++++ Task material

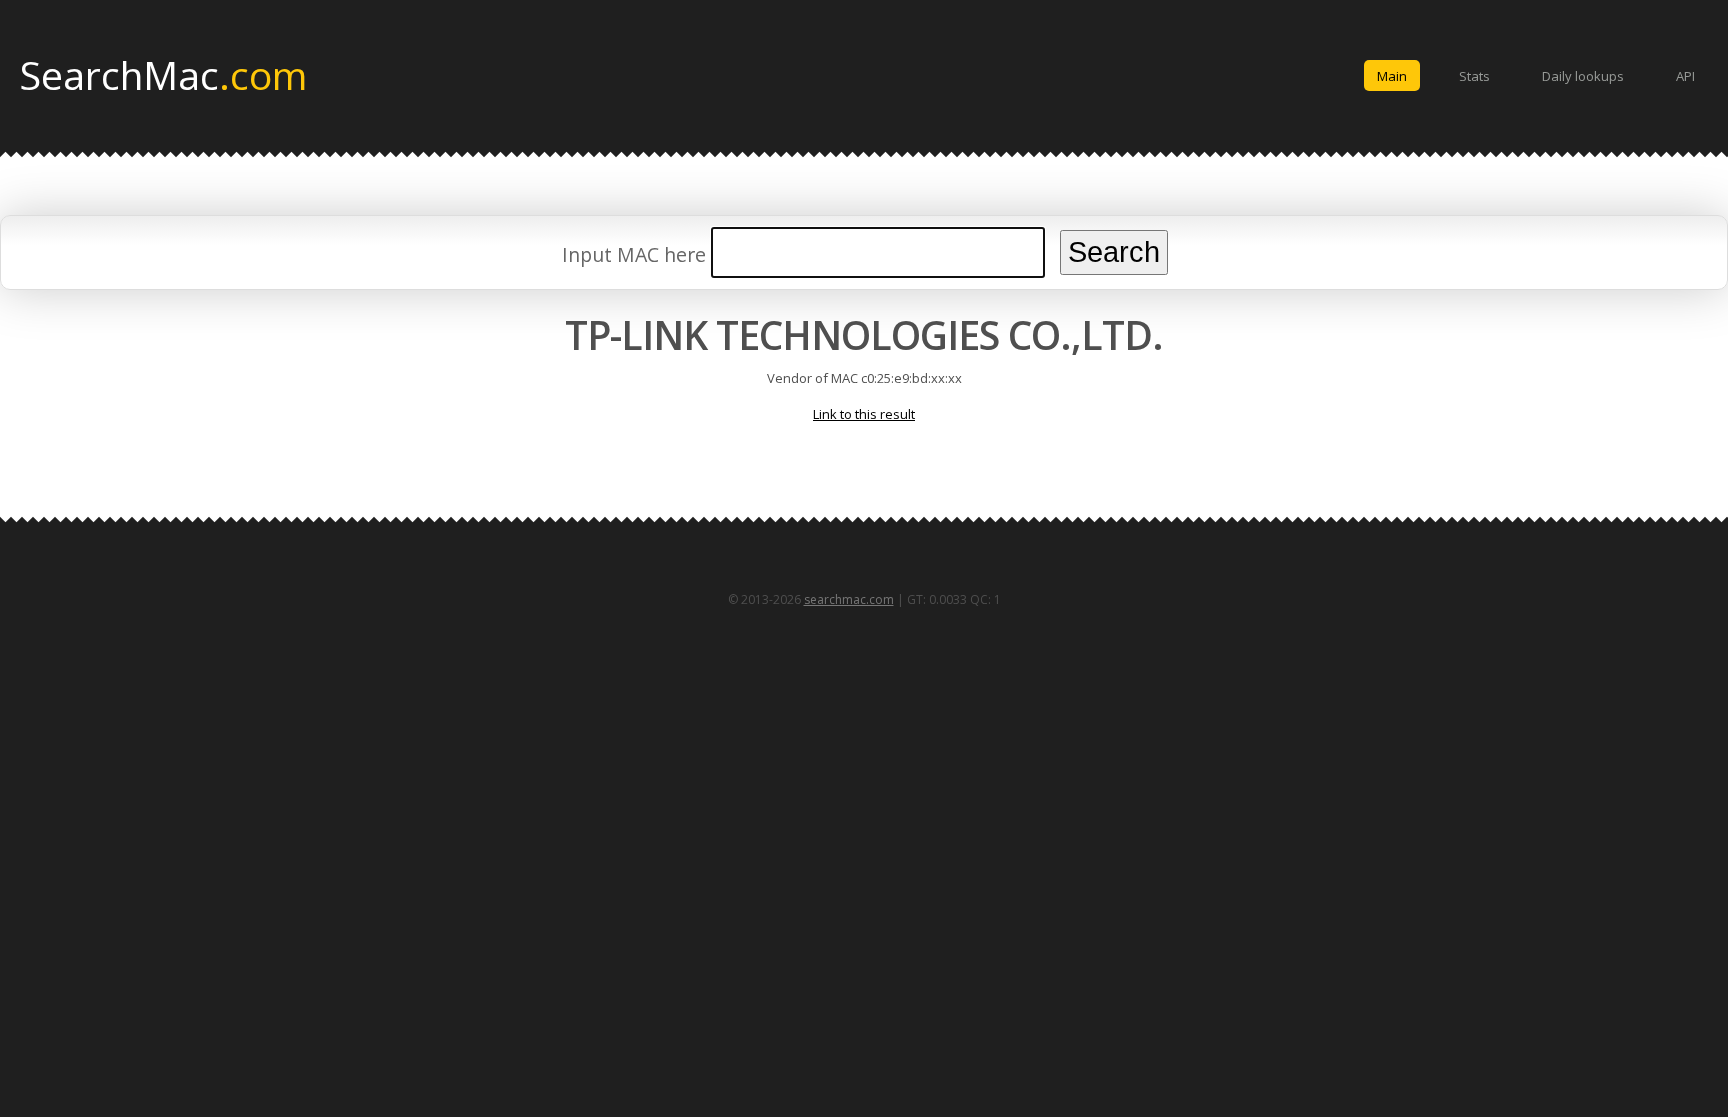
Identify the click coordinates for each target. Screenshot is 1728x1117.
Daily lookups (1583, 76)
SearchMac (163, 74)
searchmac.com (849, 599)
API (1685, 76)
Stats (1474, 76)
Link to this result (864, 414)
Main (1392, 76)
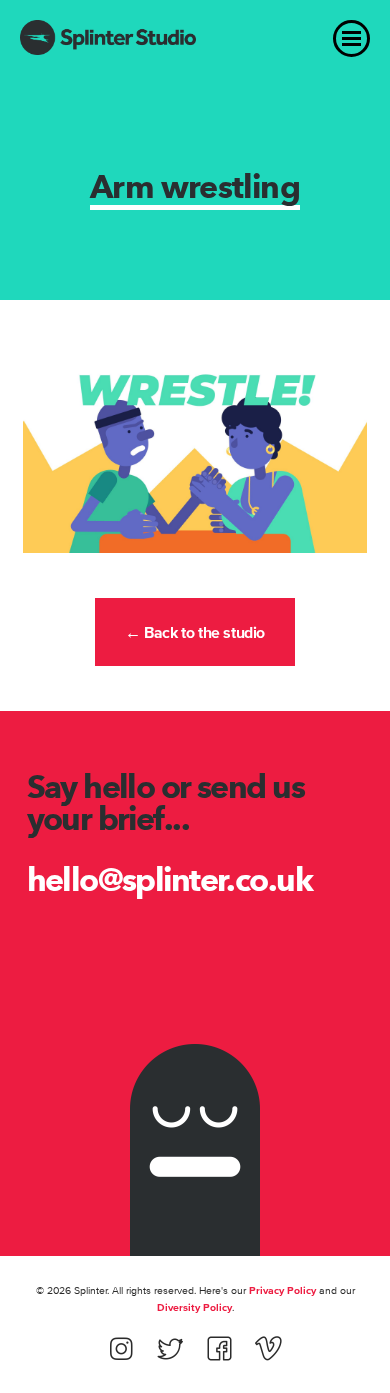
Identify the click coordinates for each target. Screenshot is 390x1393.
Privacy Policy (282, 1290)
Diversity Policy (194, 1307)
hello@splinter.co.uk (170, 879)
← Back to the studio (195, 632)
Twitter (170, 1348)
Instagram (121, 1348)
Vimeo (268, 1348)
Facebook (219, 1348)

++++++++

## What this task involves
Above are records with pictures; repeat them exactly, but without the pictures.

## Task answer
Identify the click coordinates for each target. Screenshot is 1728x1117.
Daily lookups (1583, 76)
SearchMac (163, 74)
searchmac.com (849, 599)
API (1685, 76)
Stats (1474, 76)
Link to this result (864, 414)
Main (1392, 76)
Identify the click coordinates for each target. Screenshot is 390x1393.
Privacy Policy (282, 1290)
Diversity Policy (194, 1307)
hello@splinter.co.uk (170, 879)
← Back to the studio (195, 632)
Twitter (170, 1348)
Instagram (121, 1348)
Vimeo (268, 1348)
Facebook (219, 1348)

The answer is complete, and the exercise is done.